QGIS données d'entrainement

  • Créez de la même façon une ROI pour la macroclasse "Vegetation" (pixels rouge en RGB=7-3-2) et une ROI pour la macroclasse "Soil" (pixels jaunâtres en RGB=7-3-2).

  • Vous pouvez afficher les signatures spectrales des ROI en les sélectionnant puis en cliquant sur l'icone "Add highlighted signatures to spectral signature plot" (dans "SCP Dock" / "Entrée données d'entrainement").

QGIS données d'entrainement

Création d'une classification "preview" :

Il peut être utile de créer un aperçu de la classification sur un morceau de l'image, afin d'évaluer les performances avant la classification de la totalité de l'image. Si les résultats ne sont pas bons, nous pouvons collecter des ROI supplémentaires.

Avant un aperçu (ou une classification de toute l'image), n'oubliez pas de définir les couleurs des différentes classes / macroclasses.

Nous allons réaliser un aperçu de notre modèle de classification :

  • Dans la barre d'outils SCP, cliquez sur l'icone "Semi-Automatic Classification Plugin".

  • Dans la fenêtre qui s'ouvre, allez dans "Traitement de bande", puis dans "Classification".

  • Vérifiez que le jeu de bandes sélectionné est le bon. Cochez "Macroclass ID" ou "Class ID" suivant la classification que vous souhaitez faire. Sélectionnez "Maximum de vraisemblance" (Maximum Likelihood) comme algorithme.

  • Dans la barre d'outils SCP, définissez le paramètre "Set" ("Set the preview size") à 300 pixels.

  • Toujours dans la barre d'outils SCP, cliquez sur l'icone "Activate classification preview pointer". Cliquez ensuite où vous voulez sur l'image.

  • La classification apparait pour un carré de 300x300 pixels, centré là où vous avez cliqué.

La classification obtenue est probablement moyennement performante. Vous pouvez alors modifier les ROI utilisées pour l'entrainement : en retirer ou en ajouter de nouvelles.

QGIS aperçu de classification

Création de la classification totale :

En partant du principe que nous sommes satisfaits des performances du modèle de classification (ce qui est très discutable ici), nous allons procéder à la classification totale de l'image :

  • Dans la barre d'outils SCP, cliquez à nouveau sur l'icone "Semi-Automatic Classification".

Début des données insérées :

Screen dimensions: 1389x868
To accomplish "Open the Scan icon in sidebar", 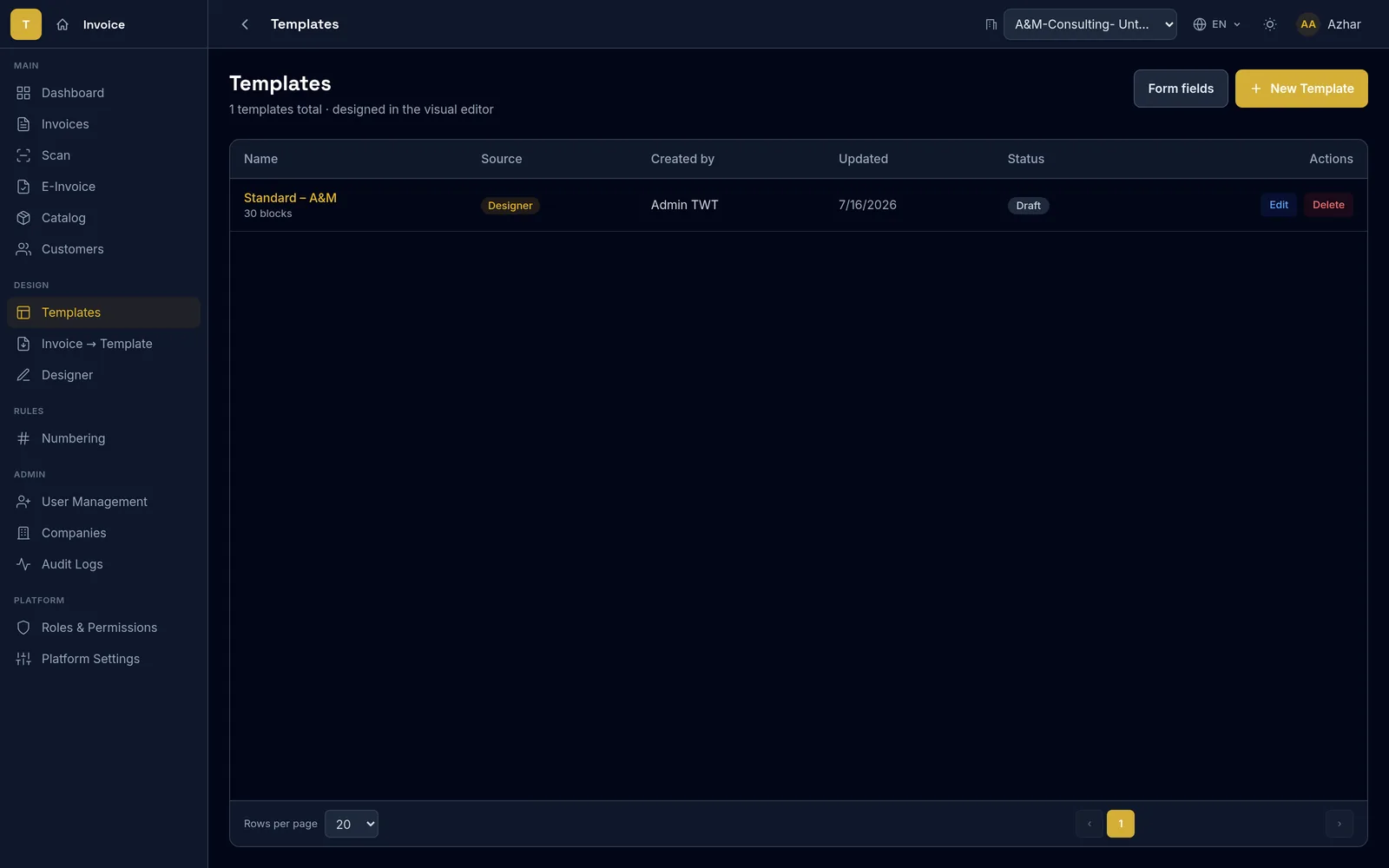I will click(x=23, y=155).
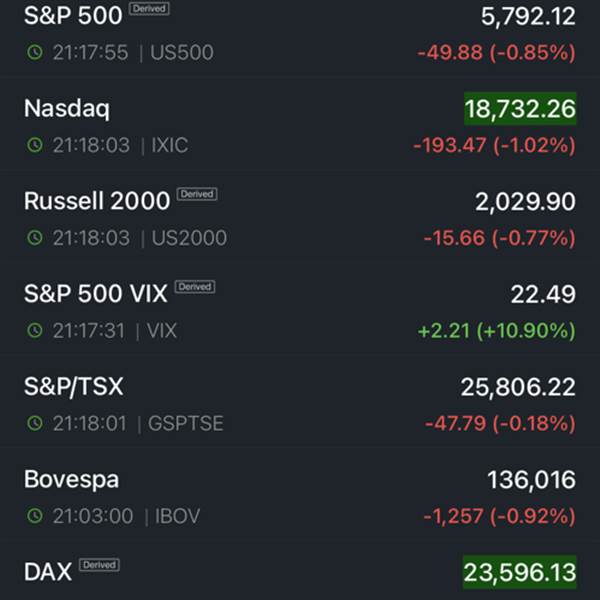600x600 pixels.
Task: Click the Derived badge next to DAX
Action: tap(99, 565)
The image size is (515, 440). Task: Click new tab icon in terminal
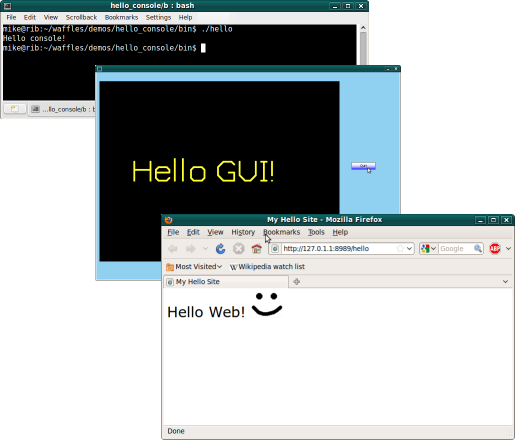pos(15,109)
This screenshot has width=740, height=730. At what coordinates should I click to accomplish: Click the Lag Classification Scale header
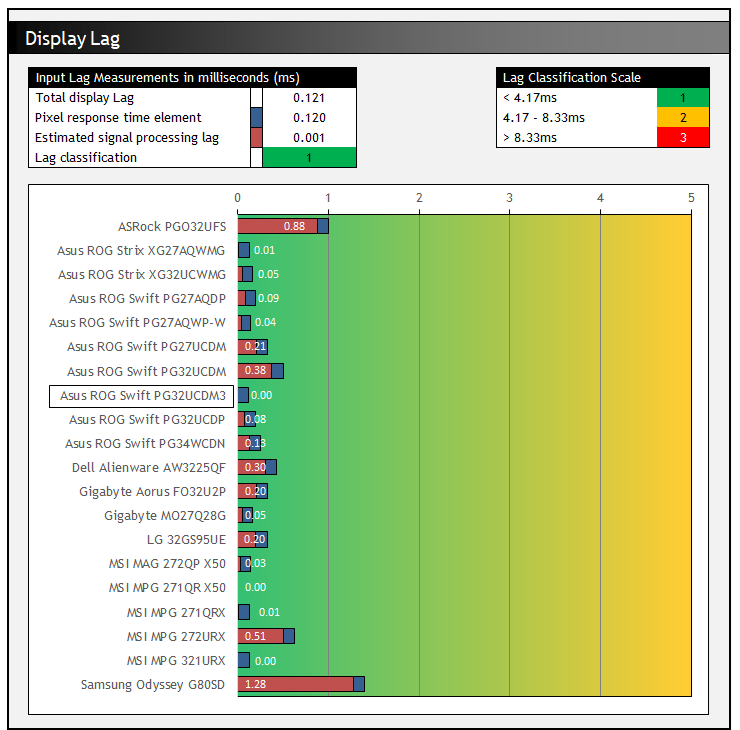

  • Dans la fenêtre qui s'ouvre, allez dans "Traitement de bande", puis dans "Classification".

  • Cette fois-ci, cliquez sur le bouton "Lancer" ("Run").

  • Une fenêtre s'ouvre, vous permettant d'enregistrer la classification au format TIF.

  • Une fois que vous aurez cliqué sur "Enregistrer", l'image entièrement classifiée s'ouvrira dans QGIS.

QGIS classification totale

Nous vous recommandons d'utiliser la couche OpenStreetMap pour sélectionner les ROI avant une classification, et pour juger des performances d'un modèle de classification. Refaites cet exemple avec plus de classes en vous basant sur OpenStreetMap.